Eine andere ernsthafte Gefahr ist Jordanien. Der Staatsapparat – Armee, Polizei, Lehrer, Bürokraten – wird von Mitgliedern beduinischer Clans beherrscht, die sich gegenüber dem haschemitischen König Abdullah loyal verhalten. Ihre Zahl liegt bei weit über zwei Millionen.

Friede ist nicht das gleiche wie Ruhe, die durch vorübergehende Einschüchterung erkauft ist

Jordanien ist einen Sozialkontrakt mit einer Zivilgesellschaft eingegangen, die von rund drei Millionen Palästinensern dominiert wird, von denen 80 Prozent im geschäftigen Amman leben. Sie umfasst eine wohlhabende Bourgeoisie, aber auch zwei Millionen Menschen, die in heruntergekommenen Behausungen rund um die Stadt leben, wo sich islamistische Ideen festgesetzt haben.

Es gibt also einen neuen islamistischen Staat an Jordaniens durchlässiger Ostgrenze mit einer im Aufkommen begriffenen islamistischen Bewegung im Inneren. Wenn Netanjahu glaubt, er könne einen neuen palästinensischen Aufstand unterdrücken, ohne König Abdullah gleichzeitig zu zwingen, damit Jordaniens 1994 noch unter Itzhak Rabin unterzeichneten Friedensvertrag mit Israel zu brechen, dann täuscht er sich.

Was die Obama-Regierung offenbar nicht begreifen will, ist die Tatsache, dass sich der Friedensprozess nicht einfach unterbrechen lässt. Zu sagen, dass sich die Konfliktparteien um den Frieden stärker bemühen müssen als Amerika, heißt, sie zu Führungsrollen zu verdammen, in denen sie kurzfristig von den Auseinandersetzungen profitieren, es dann aber den Amerikanern und dem Rest der Welt überlassen, mit einer unerträglichen Zukunft zurechtzukommen.

Kerry muss auf Waffenstillstand bestehen

Obama bekräftigte gerade erst wieder, dass der Status quo untragbar sei. Aber was will er daran ändern, außer Kerry als Vermittler anzubieten? Kerry muss auf einem Waffenstillstand bestehen, keine Frage, aber wenn er einen durchsetzt, muss er die Gelegenheit nutzen, endlich einen amerikanischen Plan für einen größeren Frieden zu verkünden.

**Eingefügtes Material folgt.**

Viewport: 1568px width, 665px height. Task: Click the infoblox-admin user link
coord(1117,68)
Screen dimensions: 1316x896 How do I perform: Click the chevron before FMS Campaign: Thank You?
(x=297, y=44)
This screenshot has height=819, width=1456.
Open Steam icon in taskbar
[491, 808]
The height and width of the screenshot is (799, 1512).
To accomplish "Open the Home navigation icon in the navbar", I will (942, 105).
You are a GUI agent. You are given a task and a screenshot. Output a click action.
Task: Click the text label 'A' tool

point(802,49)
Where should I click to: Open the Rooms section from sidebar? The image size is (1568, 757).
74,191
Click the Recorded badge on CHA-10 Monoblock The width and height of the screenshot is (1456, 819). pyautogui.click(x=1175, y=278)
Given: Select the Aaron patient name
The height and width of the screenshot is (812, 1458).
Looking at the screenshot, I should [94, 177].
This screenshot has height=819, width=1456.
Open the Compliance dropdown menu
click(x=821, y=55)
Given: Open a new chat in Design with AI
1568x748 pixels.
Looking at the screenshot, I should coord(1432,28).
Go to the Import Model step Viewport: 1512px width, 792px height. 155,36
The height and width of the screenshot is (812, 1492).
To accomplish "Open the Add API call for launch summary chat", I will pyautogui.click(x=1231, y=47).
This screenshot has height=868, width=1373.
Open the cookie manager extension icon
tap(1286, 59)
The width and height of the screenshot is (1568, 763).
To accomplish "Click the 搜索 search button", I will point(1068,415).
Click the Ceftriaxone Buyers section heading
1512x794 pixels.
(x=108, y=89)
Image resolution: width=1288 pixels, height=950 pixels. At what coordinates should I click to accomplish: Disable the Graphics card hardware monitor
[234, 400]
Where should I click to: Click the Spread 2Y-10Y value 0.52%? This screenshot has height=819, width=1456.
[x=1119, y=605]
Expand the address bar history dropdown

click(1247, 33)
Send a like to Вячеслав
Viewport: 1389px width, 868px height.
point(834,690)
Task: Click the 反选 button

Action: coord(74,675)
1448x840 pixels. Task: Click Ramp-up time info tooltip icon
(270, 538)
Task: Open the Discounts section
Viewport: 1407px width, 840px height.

Ein solcher Plan, den alle Weltmächte unterstützen, könnte zumindest zeitweise Abbas’ Führung wettmachen, indem er – was Obama einen „Horizont“ genannt hat – jungen Palästinensern Hoffnung gibt, denen, wenn sie auf Gaza und nicht nur Gaza blicken, apokalyptische Gedanken kommen. Netanjahu sagt, er werde die Operation stoppen, wenn er sich sicher sei, dass „Ruhe“ herrscht. Aber es ist moralisch unverantwortlich, zu glauben, Frieden sei das Gleiche wie eine Ruhe, die durch vorübergehende Einschüchterung erkauft wird.